Visto che si è scelta una prospettiva di osservazione geograficamente locale, si può anche passare direttamente a quella soggettiva, ovvero di un percorso dotato di nomi e cognomi, ma certo facilmente generalizzabile da chi quei posti non li ha mai visti, ma ne conosce di altrettanto caratteristici e simili. Giornata invernale, Sant’Ambrogio appunto, festa di inizio di dicembre in una grande area metropolitana, ovvero inaugurazione (che sotto sotto striscia da prima) della grande stagione di shopping natalizio. Se qualcuno si pone ogni tanto certe domande sulla coincidenza di feste religiose, pagane, artificiose ecc. la sovrapposizione di Sant’Ambrogio con Thanksgiving potrebbe evocare fantasiosi scenari. Ma torniamo a noi, e alla semplice uscita per una spesina con pedalata/passeggiata. Punto di partenza il quartiere di Lambrate, a ridosso della tangenziale Est, e meta suburbana come a volte piacevole pedalando, un centro commerciale in comune di Vimodrone, dove c’è una scelta di certi prodotti assai più ricca che altrove. Quello che segue è lo svolgimento del tema.
Quando ci si avvia in bicicletta, come sanno più o meno tutti salvo i progettisti di percorsi ciclabili, non è detto che si scelga sempre la soluzione più lineare da un punto di origine A a un altro punto di destinazione B. Tra i fattori che influenzano la scelta dei vari percorsi dal punto di partenza a quello di arrivo ci sono tante variabili, dalla relativa fretta o meno, alle condizioni del tempo e del traffico, al puro caso. Provate a spiegarlo magari anche ai cosiddetti esperti, quelli che pretenderebbero un’osservanza religiosa integrale di certe norme: dal divieto di percorrere al contrario i sensi unici, ai marciapiedi, a certi attraversamenti ecc. Il percorso descritto qui però è abbastanza lineare e formalmente corretto, anche perché frutto di lunga esperienza e adattamento: survival for the fittest insomma, almeno per adesso. Il primo ostacolo da superare per il passaggio dal territorio comunale di Milano a quello della fascia interna metropolitana è la linea delle tangenziali, che nella zona di Lambrate coincidono per un lungo tratto – guarda un po’ – con l’omonimo fiume Lambro.
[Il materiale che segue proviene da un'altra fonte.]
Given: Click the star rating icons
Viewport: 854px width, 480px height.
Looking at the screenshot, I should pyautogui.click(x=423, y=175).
Ce ne sono tre o quattro, di questi passaggi a nord-est: quello attraverso l’ex area industriale Innocenti (ci facevano la Lambretta), quello dal parco Lambro e dal cimitero, quello a suo modo suggestivo e hard core al capolinea urbano della metropolitana di Cascina Gobba, e quello solo apparentemente soft core sotto l’omonimo svincolo autostradale lungo il naviglio Martesana. Per l’occasione si sceglie il secondo, più vario e articolato quanto ad ambienti e spunti. Si parte dall’attraversamento dell’ultimo dei quartieri popolari, il dignitosissimo INA-Casa di via Feltre, dove il traffico delle auto è stato ben digerito dentro un tessuto di sensi unici, zone a verde e attraversamenti rallentati, senza semafori se non sull’arteria principale. Pedoni, ciclisti, auto in transito quasi esclusivamente locale e in cerca di parcheggio, gente seduta sulle panchine o ai tavolini dei bar se aperti, tutto mescolato, e non si avverte certamente l’esigenza di autostrade ciclabili, sovrappassi e simili. Un posto tranquillamente attraversabile anche quando piove, a patto di non scivolare e di sbirciare più spesso dal cappuccio della mantella. Paradiso degli spazi condivisi, ma ovviamente per sua natura la neighborhood unit finisce, in questo caso proprio a ridosso del fiume e della Tangenziale.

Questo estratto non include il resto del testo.